◆ **WRITTEN TASK**
Reproduce the listing below word for word, starting at the line containing "Where should I click to: Select" and continuing through its final line.

◆ **RECORDS PROVIDED**
========

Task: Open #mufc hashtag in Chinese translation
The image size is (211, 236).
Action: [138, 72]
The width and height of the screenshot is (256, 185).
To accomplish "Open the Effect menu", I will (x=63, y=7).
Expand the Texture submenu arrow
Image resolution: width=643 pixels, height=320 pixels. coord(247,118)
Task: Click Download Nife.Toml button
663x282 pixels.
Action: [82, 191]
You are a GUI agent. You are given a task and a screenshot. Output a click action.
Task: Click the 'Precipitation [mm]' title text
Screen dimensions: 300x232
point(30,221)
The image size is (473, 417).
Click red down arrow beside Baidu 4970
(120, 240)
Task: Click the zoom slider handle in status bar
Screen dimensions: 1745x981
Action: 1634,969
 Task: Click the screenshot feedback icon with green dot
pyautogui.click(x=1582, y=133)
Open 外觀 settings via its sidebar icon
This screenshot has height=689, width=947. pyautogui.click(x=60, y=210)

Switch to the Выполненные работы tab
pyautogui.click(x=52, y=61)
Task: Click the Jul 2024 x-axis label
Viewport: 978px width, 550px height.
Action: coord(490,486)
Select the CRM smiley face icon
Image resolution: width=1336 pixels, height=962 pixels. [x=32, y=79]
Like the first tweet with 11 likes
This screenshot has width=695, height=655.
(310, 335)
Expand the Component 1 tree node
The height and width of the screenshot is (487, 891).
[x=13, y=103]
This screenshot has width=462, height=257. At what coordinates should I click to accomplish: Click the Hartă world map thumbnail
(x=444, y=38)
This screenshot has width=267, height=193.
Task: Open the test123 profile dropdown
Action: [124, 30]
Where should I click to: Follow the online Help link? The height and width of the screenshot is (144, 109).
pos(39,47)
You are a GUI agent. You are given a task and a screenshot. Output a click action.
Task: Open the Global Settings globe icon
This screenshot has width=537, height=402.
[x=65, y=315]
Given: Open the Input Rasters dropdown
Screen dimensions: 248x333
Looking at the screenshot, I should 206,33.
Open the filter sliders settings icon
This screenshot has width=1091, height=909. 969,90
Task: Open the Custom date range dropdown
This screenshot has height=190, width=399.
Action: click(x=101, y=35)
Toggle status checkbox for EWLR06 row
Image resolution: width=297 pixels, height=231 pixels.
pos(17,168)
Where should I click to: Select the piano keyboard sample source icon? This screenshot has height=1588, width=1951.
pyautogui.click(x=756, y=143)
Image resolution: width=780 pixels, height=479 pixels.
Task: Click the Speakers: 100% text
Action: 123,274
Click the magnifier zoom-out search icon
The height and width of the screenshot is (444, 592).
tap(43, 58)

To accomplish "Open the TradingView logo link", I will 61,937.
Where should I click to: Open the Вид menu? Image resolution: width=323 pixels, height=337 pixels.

========

◆ **FINISHED ANSWER**
Where should I click to: Select the piano keyboard sample source icon? This screenshot has height=1588, width=1951.
pyautogui.click(x=756, y=143)
Image resolution: width=780 pixels, height=479 pixels.
Task: Click the Speakers: 100% text
Action: 123,274
Click the magnifier zoom-out search icon
The height and width of the screenshot is (444, 592).
tap(43, 58)

To accomplish "Open the TradingView logo link", I will 61,937.
Where should I click to: Open the Вид menu? Image resolution: width=323 pixels, height=337 pixels.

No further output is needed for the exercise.